Atalan nodded. “That would explain why they want you so bad. It would explain why my brother is so intent on helping you, too. He thinks the Ard Rhys is the Word’s own child. He thinks she can do no wrong. He forgets what she was before, a creature of darkness and murder. You know of this, don’t you?”
Pen nodded. He was growing angry. “She was a creature of the Morgawr and not responsible for what she did,” he answered in clipped tones.
Atalan glanced back once more. “If you say so.”
They went on through the tunnels until they had reached a room far back in the cliff rock, where the light was dim and hazy and the noise of the activity taking place below was muted almost to silence.

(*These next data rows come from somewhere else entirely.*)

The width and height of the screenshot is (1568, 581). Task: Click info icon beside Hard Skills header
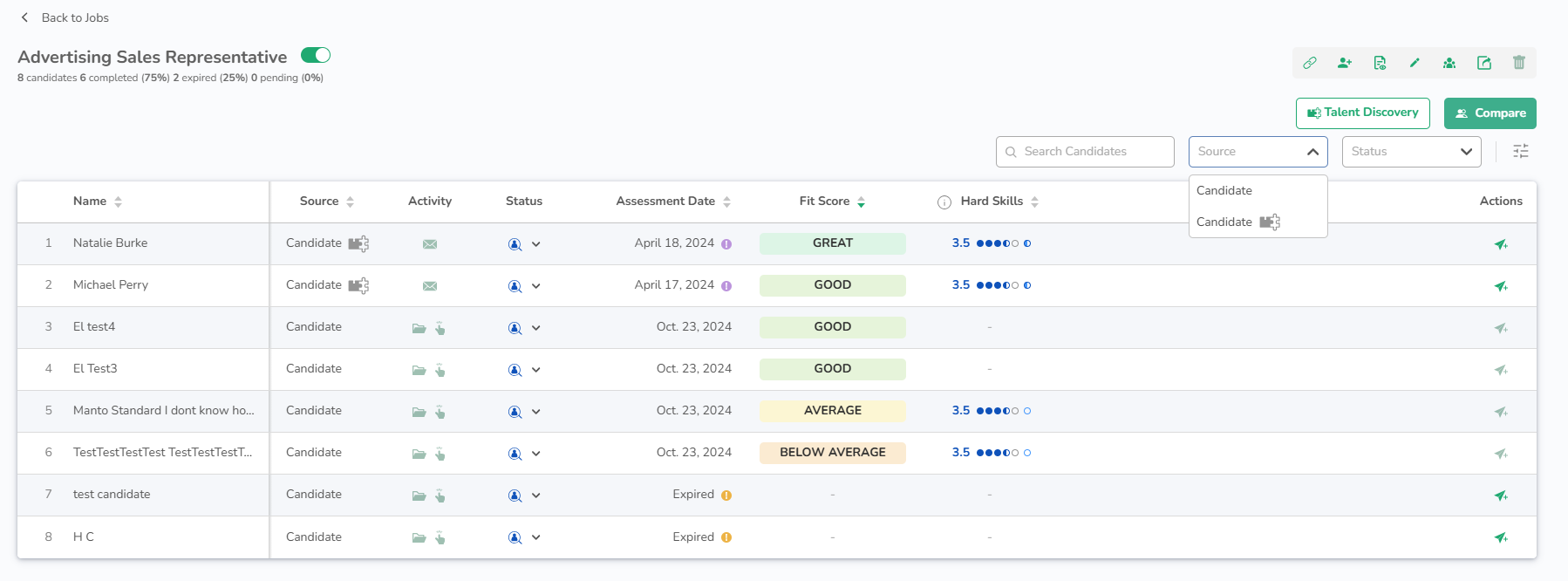point(944,202)
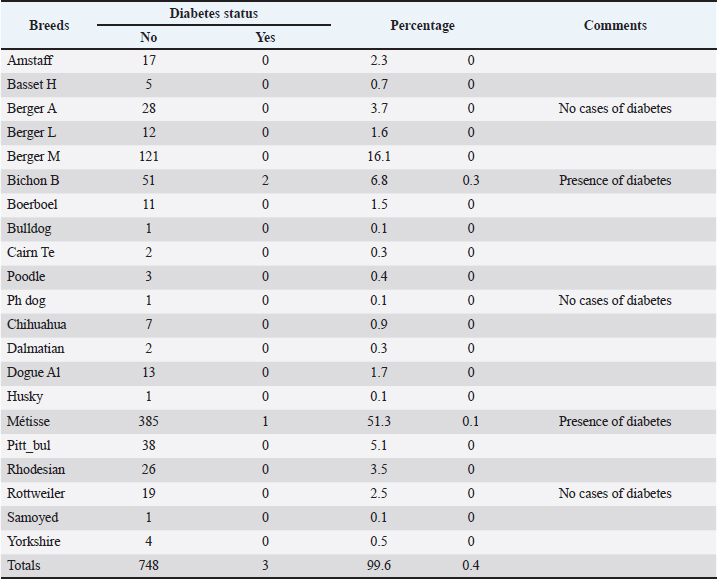This screenshot has height=579, width=717.
Task: Select the Rottweiler row label
Action: pyautogui.click(x=36, y=493)
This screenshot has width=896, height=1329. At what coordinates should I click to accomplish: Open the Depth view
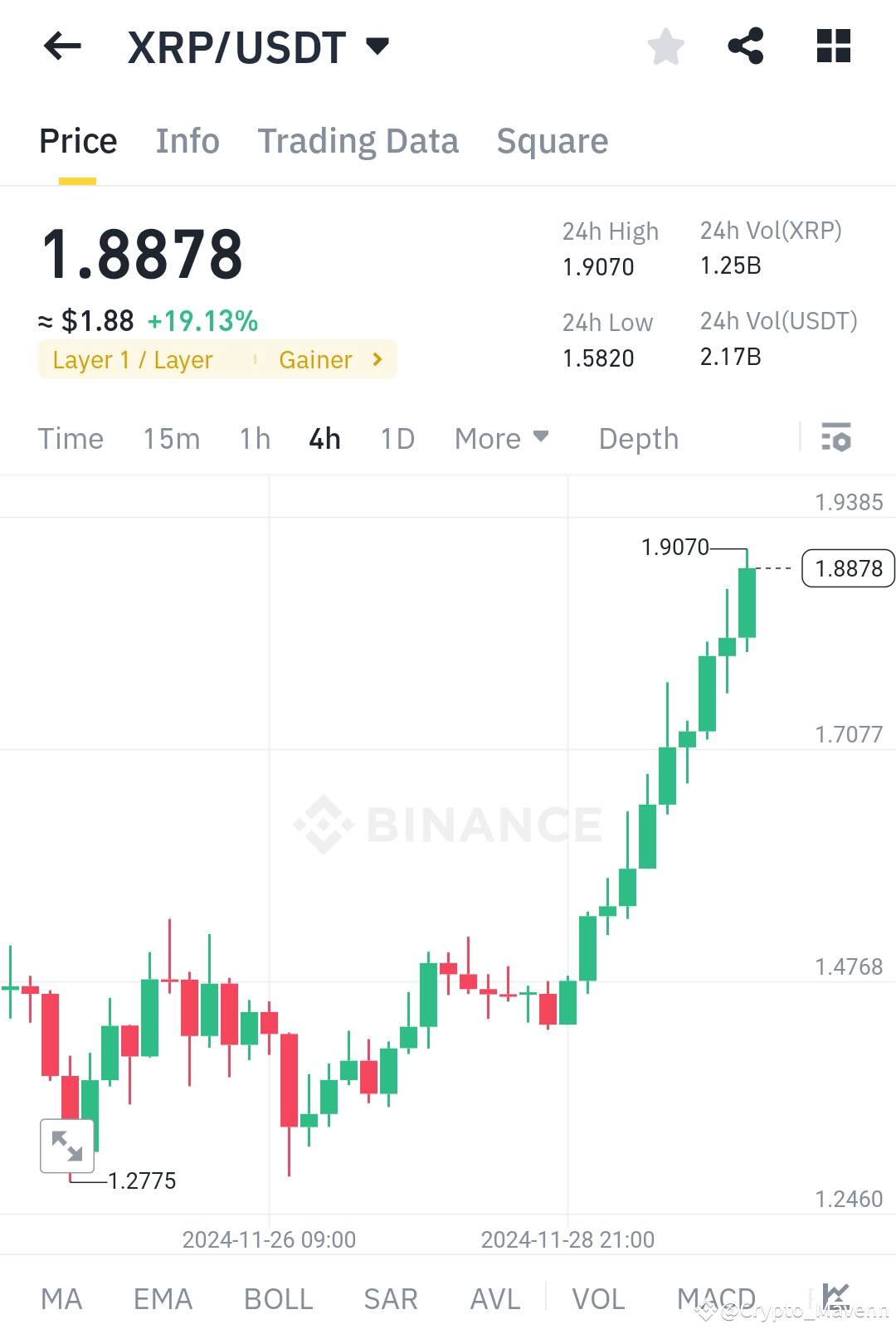638,438
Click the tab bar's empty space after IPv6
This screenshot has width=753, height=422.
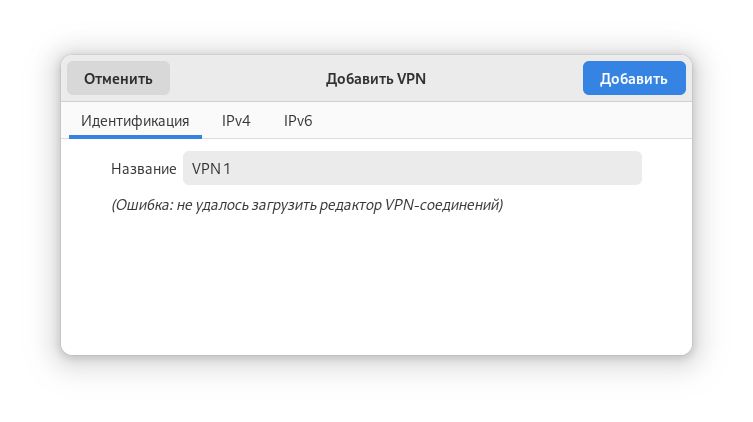500,121
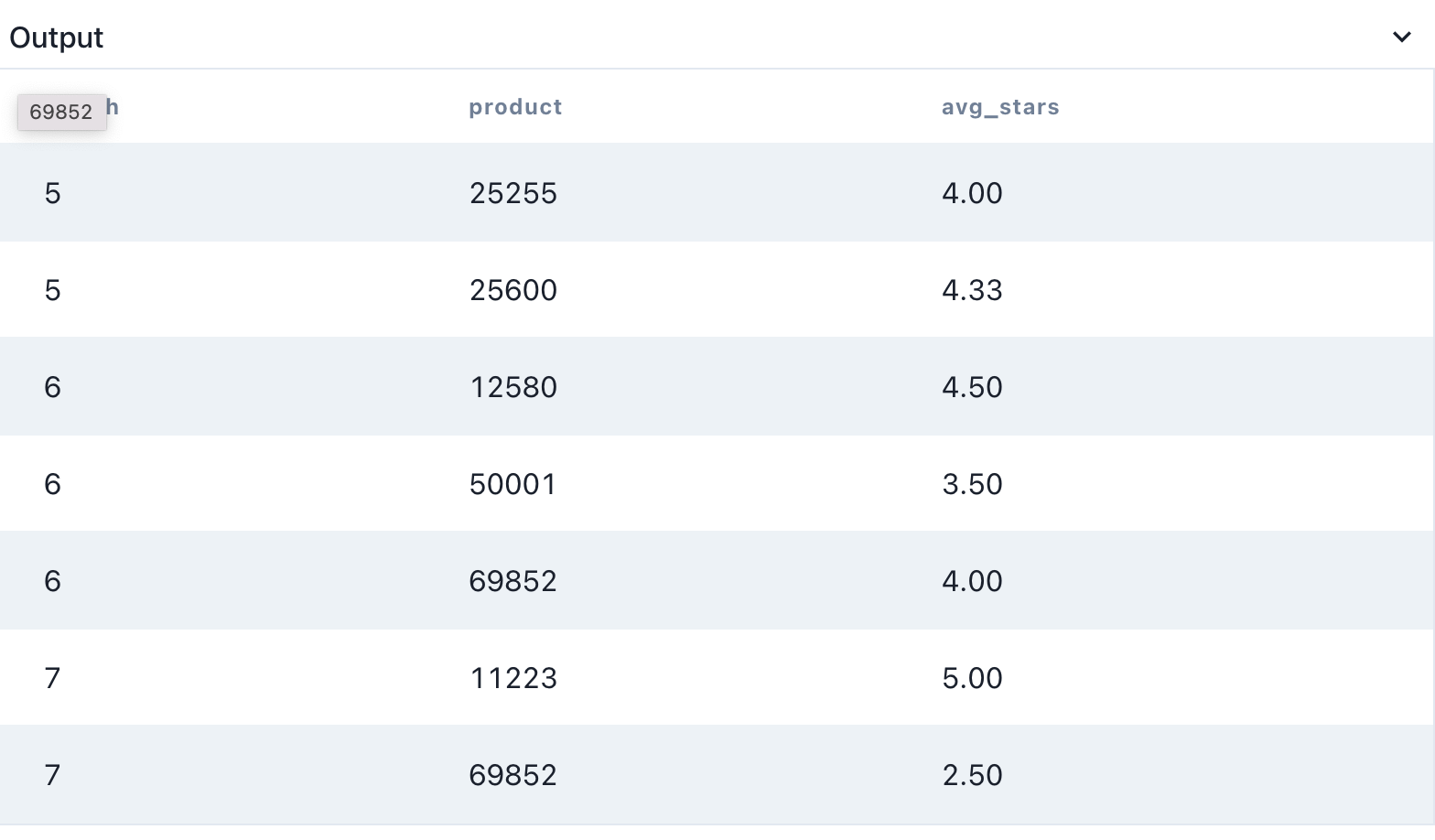Collapse the Output panel with the chevron
The height and width of the screenshot is (840, 1435).
pyautogui.click(x=1401, y=38)
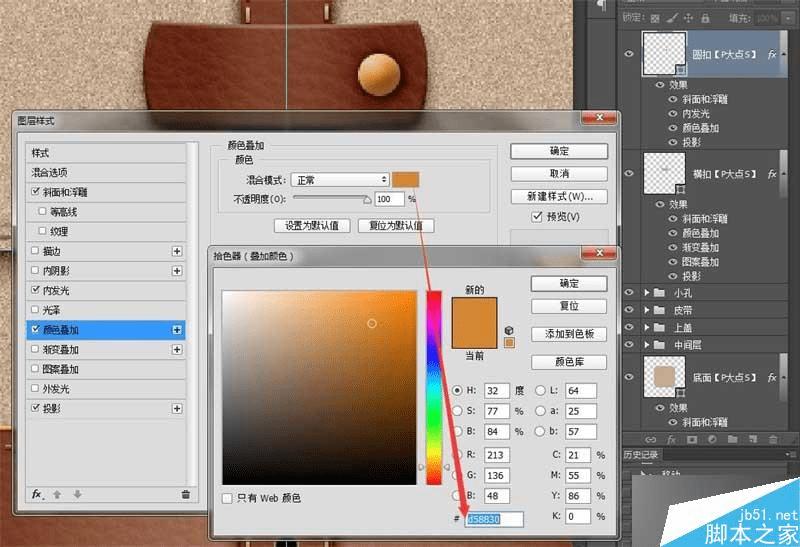The height and width of the screenshot is (547, 800).
Task: Hide the 圆扣 layer with eye icon
Action: (630, 58)
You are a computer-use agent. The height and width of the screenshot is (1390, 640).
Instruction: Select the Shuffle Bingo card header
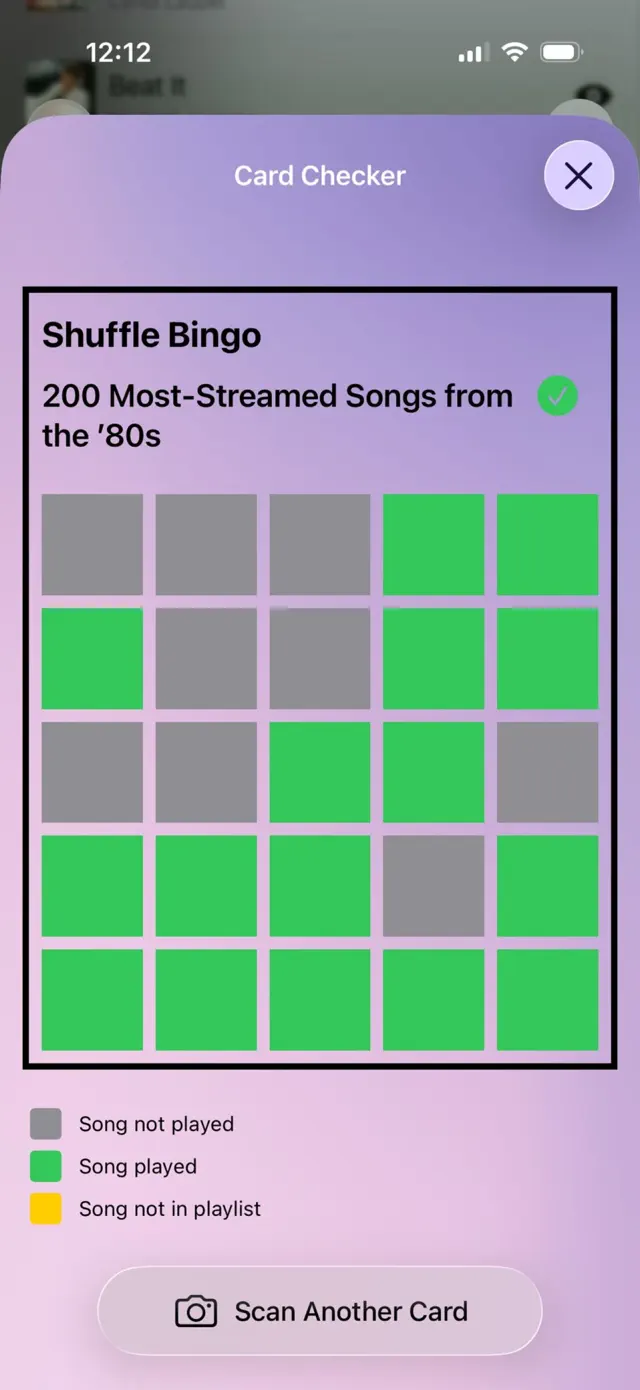click(x=151, y=335)
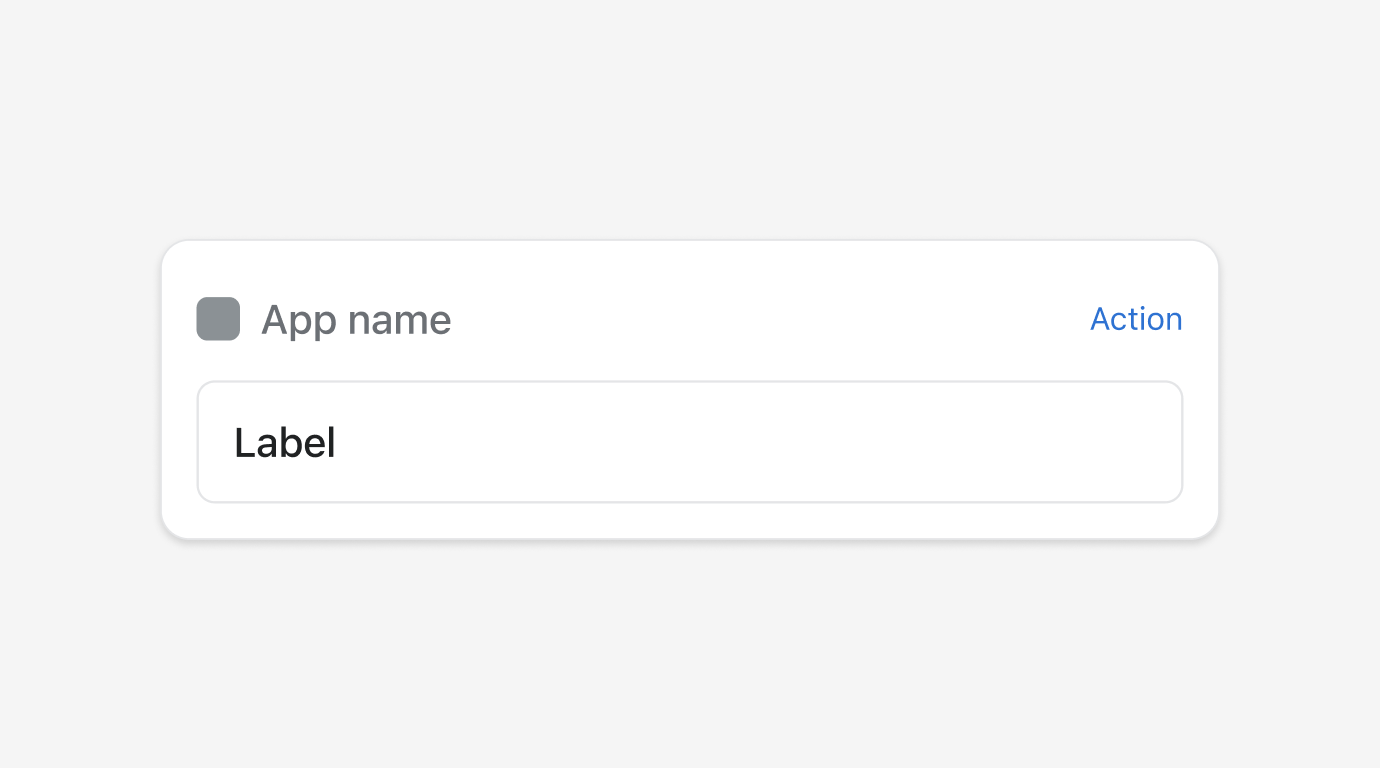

The Rock Troll gestured. “Wait here.”
He disappeared down another passageway, and when he was safely out of hearing, Pen said to Cinnaminson, “I don’t think he likes us much.”
She turned her milky gaze on him and smiled. “You don’t like him, either. But this is mostly about his brother. You shouldn’t take it personally.”
He nodded, thinking it was easy to say, but hard to do. Especially when it was your family that was being attacked. But she was right, of course, so he put the matter aside. They sat together in the chamber, listening to the faraway sounds of the Trolls and waiting for something to happen.
When Atalan finally returned, he was carrying food and drink, which he deposited in front of them with barely a word before disappearing again. With nothing better to do, they began to eat. But it wasn’t more than a few minutes later that Tagwen and Khyber appeared at the chamber entrance.
“Shades, Penderrin, can’t you stay out of trouble for five minutes without someone keeping watch over you?” snapped the latter. “What happened to you out there? Are you all right, Cinnaminson?”
She rushed over to the Rover girl and embraced her warmly, giving Pen a dark look. Tagwen, standing at the entry with his arms folded over his burly chest, knit his brow in reproof and glared at him. Pen could tell already that nothing he said was going to make any difference.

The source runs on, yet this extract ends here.